L’Histoire de Crass, George Berger, article Entre les lignes entre les mots, juillet 2016

Histoire-de-Crass-72Présentation

Article Entre les lignes entre les mots, 13 juillet 2016

Le punk comme menace : Crass

J’ai un problème avec les livres des éditions Rytrut : j’essaye toujours de retarder le moment où je vais me plonger dedans car je sais que je ne pourrai pas en sortir avant plusieurs heures. Et avec L’histoire de Crass de George Berger, comme avec l’avant-dernier livre des éditions (Burning Britain de Ian Glasper), ça n’a pas manqué.

Crass, c’est évidemment ce groupe incontournable qui permettra au mouvement anarcho-punk de se développer. Mais au-delà de ça, que sait-on vraiment ? d’où venaient ses membres ? que signifie leur logo ? comment et de quoi vivaient-ils ? quelles étaient leurs motivations ? leur fonctionnement ?

Bien sûr, les personnes qui parlent anglais ont des réponses grâce aux interviews des membres dispo sur le net. Mais bon, tout le monde ne parle pas anglais ! Alors, il faut reconnaître ici le travail de traduction – impeccable – de Christophe Mora, qui depuis de nombreuses années fait le label Stonehenge. Grâce à lui les francophones ont accès à un des rares ouvrages consacrés à l’anarcho-punk. Vous aurez toutes les réponses dans ce livre, avec en prime une contextualisation politique, sociale et artistique.

Et sans en faire un paysage de carte postale, George Berger, l’auteur, nous permet de découvrir les parcours, les approches et la dynamique qui régnait parmi les différents membres du groupe : Gee Vaucher, Penny Rimbaud, Eve Libertine, Pete Wright, Mick Duffield, Phil Free, Joy de Vivre, Steve Ignorant et Andy Palmer. (Seul ce dernier n’a pas souhaité être interviewé par le journaliste.)

Données de pointage des cibles
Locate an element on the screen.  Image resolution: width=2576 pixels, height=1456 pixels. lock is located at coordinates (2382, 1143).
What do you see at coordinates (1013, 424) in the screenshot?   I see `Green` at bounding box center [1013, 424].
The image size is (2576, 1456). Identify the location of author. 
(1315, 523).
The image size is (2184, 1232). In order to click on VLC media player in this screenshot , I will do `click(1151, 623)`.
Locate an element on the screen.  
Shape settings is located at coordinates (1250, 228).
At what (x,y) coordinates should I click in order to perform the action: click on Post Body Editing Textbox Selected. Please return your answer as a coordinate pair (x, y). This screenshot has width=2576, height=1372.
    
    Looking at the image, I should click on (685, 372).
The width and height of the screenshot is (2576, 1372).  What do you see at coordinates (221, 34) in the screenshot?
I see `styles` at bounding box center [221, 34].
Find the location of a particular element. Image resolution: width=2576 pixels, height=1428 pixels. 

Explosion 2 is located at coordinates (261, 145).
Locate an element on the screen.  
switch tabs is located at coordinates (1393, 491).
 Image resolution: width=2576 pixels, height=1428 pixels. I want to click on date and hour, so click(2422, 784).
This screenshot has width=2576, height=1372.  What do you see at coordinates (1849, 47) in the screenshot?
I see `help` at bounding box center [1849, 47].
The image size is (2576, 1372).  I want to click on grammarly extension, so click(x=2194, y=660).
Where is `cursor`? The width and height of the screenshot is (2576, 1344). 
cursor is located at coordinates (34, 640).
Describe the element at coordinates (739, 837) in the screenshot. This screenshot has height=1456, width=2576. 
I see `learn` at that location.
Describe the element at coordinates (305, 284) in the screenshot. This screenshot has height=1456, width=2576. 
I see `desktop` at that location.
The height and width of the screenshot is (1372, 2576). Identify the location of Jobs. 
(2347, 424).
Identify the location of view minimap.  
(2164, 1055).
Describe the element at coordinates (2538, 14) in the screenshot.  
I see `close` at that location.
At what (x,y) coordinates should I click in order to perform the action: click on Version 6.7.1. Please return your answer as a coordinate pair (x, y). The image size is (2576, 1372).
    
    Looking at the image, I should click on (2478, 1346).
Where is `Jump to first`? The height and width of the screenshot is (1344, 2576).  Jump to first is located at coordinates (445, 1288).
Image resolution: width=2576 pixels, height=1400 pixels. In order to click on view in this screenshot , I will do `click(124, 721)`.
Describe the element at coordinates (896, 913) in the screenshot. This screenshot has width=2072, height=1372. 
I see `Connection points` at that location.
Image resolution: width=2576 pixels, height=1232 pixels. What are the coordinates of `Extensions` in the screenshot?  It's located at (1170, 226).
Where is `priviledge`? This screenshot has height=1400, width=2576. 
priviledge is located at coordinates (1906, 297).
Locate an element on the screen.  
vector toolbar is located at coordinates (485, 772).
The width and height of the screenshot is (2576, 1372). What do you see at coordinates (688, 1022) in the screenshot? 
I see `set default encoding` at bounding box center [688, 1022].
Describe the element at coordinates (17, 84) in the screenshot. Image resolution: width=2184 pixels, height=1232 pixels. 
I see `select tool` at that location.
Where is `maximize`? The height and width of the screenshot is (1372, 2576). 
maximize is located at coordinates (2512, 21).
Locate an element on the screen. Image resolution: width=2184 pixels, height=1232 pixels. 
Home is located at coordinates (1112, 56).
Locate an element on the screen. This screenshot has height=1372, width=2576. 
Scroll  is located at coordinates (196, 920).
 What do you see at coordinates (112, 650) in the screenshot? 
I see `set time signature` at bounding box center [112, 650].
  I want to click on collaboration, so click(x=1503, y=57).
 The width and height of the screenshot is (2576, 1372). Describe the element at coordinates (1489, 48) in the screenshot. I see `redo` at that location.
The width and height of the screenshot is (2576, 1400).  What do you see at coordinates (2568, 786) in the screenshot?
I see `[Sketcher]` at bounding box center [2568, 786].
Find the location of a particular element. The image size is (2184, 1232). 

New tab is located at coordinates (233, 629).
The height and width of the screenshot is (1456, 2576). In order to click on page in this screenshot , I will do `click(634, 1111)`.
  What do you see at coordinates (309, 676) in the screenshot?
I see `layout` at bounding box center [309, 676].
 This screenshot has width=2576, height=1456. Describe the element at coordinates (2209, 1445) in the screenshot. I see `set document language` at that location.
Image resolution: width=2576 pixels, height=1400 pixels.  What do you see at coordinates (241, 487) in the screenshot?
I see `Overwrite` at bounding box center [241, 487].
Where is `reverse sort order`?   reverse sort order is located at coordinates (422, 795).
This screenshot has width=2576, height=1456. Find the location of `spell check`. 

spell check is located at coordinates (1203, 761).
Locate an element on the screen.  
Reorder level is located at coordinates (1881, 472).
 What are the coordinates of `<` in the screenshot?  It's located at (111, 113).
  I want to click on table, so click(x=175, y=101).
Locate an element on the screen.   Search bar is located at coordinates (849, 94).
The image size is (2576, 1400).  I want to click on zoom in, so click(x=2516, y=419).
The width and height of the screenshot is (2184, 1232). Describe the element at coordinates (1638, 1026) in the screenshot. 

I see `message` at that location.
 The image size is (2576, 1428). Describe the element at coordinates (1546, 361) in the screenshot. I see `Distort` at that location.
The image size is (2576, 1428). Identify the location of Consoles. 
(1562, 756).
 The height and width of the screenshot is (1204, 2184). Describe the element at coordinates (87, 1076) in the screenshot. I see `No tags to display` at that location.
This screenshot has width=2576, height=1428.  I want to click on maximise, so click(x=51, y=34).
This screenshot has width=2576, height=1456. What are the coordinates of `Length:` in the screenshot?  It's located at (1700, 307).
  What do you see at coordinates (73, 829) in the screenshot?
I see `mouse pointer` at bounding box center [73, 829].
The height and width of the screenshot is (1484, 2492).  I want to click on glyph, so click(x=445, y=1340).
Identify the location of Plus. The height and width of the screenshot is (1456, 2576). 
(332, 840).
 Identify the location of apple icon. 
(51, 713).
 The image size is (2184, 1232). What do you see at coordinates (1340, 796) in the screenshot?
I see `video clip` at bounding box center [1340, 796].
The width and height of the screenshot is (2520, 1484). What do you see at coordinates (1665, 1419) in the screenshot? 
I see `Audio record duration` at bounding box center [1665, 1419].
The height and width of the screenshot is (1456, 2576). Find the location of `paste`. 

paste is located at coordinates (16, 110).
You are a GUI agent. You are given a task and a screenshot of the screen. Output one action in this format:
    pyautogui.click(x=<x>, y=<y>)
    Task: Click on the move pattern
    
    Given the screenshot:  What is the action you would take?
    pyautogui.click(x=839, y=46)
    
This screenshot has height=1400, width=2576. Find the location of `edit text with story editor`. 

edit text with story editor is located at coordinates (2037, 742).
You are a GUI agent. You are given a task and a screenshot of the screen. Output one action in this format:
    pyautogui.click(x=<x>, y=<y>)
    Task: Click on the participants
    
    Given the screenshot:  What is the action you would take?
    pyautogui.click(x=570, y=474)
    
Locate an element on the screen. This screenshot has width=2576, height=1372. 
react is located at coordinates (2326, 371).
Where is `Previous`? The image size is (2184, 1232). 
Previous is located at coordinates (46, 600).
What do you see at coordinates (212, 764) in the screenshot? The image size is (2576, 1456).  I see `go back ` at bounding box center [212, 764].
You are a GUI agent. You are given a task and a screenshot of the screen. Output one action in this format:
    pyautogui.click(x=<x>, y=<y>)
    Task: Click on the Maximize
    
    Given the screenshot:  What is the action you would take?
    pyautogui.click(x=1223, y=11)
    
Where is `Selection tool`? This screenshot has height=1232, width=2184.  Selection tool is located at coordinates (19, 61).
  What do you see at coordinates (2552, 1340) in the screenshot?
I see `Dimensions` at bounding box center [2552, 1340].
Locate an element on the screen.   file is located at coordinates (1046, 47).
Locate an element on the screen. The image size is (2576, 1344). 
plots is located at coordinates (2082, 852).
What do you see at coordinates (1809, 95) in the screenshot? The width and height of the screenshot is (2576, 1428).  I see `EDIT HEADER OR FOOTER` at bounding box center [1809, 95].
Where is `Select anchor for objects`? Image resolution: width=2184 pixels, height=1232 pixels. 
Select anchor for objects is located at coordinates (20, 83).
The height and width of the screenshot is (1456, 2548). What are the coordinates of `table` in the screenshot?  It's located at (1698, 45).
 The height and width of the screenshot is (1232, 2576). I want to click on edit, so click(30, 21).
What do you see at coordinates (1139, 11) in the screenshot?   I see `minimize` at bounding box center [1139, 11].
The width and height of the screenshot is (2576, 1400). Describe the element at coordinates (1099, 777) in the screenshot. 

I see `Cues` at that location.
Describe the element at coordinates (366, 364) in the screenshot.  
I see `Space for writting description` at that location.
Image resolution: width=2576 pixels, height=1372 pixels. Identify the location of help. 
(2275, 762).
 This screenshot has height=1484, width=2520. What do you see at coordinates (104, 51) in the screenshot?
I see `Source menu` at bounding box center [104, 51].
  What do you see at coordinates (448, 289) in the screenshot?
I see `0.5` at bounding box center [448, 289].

_CONSIGNES_.
[1] Sélectionnez chaque ligne des enregistrements qui contient la chaîne « answer ».
[2] Rédigez la suite de l’article consacré à L’Histoire de Crass, en partant de sa dernière phrase.

_RÉPONSES ATTENDUES_.
[1]
At what (x,y) coordinates should I click in order to perform the action: click on Post Body Editing Textbox Selected. Please return your answer as a coordinate pair (x, y). This screenshot has width=2576, height=1372.
At what (x,y) coordinates should I click in order to perform the action: click on Version 6.7.1. Please return your answer as a coordinate pair (x, y). The image size is (2576, 1372).

[2]
Bien avant l’arrivée du punk, certain-es des membres de Crass vivaient déjà ensemble dans la Dial House, une maison située dans la campagne de l’Essex qui se voulait ouverte à qui voulait bien y passer ou y vivre – elle existe d’ailleurs toujours avec cette même volonté autour de Penny Rimbaud et Gee Vaucher.

Plusieurs des membres de Crass, déjà trentenaire et parents au moment de l’explosion punk en 77, avaient un certain passif dans des activités artistiques ou politiques : fluxus, pacifisme, féminisme, végétarisme. Plusieurs venaient des Beaux-Arts et avaient déjà participé à des productions où se mêlaient son et peinture. L’expérimentation musicale avant-gardiste aux accents jazzy avait été aussi tentée. (Ça devait sonner à la façon de l’excellent groupe The Pop Group, mais sans doute en plus barré).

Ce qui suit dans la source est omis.